In this respect, it seems to me no different from the attacks many lawyers
and nonprofessionals have launched on many court decisions, including such
notable ones as Bush v. Gore and Brown v. Board of Education. I cannot see
how this footnote differs from the charges occasionally leveled by judges
at other judges. For example, Justice Scalia recently contended in Atkins
v. Virginia, 536 U.S. __, __ (2002) (Scalia, J., dissenting) that “[s]eldom
has an opinion of this Court rested so obviously upon nothing but the
personal views of its members.” See also Webster v. Reproductive Health
Servs., 492 U.S. 490, 532 (1989) (Scalia, J., concurring) (stating that
assertions by Justice O’Connor were “irrational” and “cannot be taken
seriously”).
Although this Court has previously held that the law of defamation and
the law of professional conduct do not overlap, In re Terry, 271 Ind. 499,
502, 394 N.E.2d 94, 95-96 (1979), the United States Supreme Court has since
made it clear that “disciplinary rules governing the legal profession
cannot punish activity protected by the First Amendment.” Gentile v. State
Bar of Nev., 501 U.S. 1030, 1054 (1991). It seems clear to me, then, that
Justice Sullivan was correct when he noted in In re Atanga, 636 N.E.2d
1253, 1259 n.1 (1994) (Sullivan J., dissenting), that the “actual malice”
test of N.Y. Times v. Sullivan, 376 U.S. 254 (1964), applies to
determinations that an ethics violation has occurred by expressing
criticism of a legal opinion. That test is a subjective one, and for a
violation to have occurred the respondent “in fact [had to have]
entertained serious doubts as to the truth of [the] publication.” Harte-
Hanks Communications, Inc. v. Connaughton, 491 U.S. 657, 688 (1989).
As the Court points out, the respondent set forth the reasons why he
believed his criticism of the Court of Appeals was valid. He contends the
court’s opinion was “factually and legally inaccurate,” misstated the
record, misapplied case law and did not discuss other relevant cases. He
contends that to this day he “believes in the substance of the language
contained in the footnote.” Although I do not agree with his conclusions,
I can find no basis to find that the respondent entertained serious doubts
as to the accuracy of his claims. Therefore, I do not agree the
respondent’s conduct is punishable under Rule 8.2.
Finally, I think we should be very cautious in imposing discipline for
lawyers’ acts that question the actions or processes of the courts but do
not affect client interests. This Court acts as judge, jury, and appellate
reviewer in a disciplinary proceeding. The prosecutor, the Disciplinary
Commission, relies on this Court for funding and direction. Where the
offense consists of criticism of the judiciary, we become the victim as
well. This mixed role is thrust upon us by the State Constitution. I
accept it, but believe that it demands the utmost restraint in imposing
discipline for expression of criticism of the courts. I would require a
finding that a lawyer had at least substantial doubt as to the accuracy of
a misstated material fact before sanctioning the lawyer for comments on
judicial acts or processes. That standard is not met here.
-----------------------
[1] That rule was the precursor to the current App.R. 57.
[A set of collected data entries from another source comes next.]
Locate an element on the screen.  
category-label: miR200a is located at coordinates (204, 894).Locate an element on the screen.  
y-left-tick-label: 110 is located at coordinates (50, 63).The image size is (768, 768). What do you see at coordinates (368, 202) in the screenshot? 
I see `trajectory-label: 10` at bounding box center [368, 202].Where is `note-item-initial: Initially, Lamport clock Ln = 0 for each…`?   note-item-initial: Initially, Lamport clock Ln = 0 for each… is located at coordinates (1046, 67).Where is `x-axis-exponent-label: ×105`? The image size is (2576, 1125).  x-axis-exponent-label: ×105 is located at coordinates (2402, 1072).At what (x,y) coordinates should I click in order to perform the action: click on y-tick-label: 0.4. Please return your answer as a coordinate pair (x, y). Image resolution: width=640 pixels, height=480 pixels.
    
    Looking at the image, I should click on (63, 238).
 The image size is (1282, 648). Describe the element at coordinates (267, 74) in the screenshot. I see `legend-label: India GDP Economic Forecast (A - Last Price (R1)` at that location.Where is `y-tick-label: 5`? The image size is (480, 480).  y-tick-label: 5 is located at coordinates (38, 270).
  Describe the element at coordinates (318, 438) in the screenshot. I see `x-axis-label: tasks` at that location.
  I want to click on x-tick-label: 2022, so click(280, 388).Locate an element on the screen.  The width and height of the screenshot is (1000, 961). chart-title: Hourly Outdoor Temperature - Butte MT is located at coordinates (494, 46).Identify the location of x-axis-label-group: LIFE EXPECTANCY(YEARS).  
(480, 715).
[2] Rule Indiana Professional Conduct Rule 8.2(a) states, in relevant part:
A lawyer shall not make a statement that the lawyer knows to be false or
with reckless disregard as to the truth or falsity concerning the
qualifications or integrity of a judge, adjudicatory officer or public
legal officer, or of a candidate for election or appointment to judicial or
legal office.
[3] That Comment provides, in relevant part:
Assessments by lawyers are relied on in evaluating the professional or
personal fitness of persons being considered for election or appointment to
judicial office and to public legal offices, such as attorney general,
prosecuting attorney and public defender. Expressing honest and candid
opinions on such matters contributes to improving the administration of
justice. Conversely, false statements by a lawyer can unfairly undermine
public confidence in the administration of justice.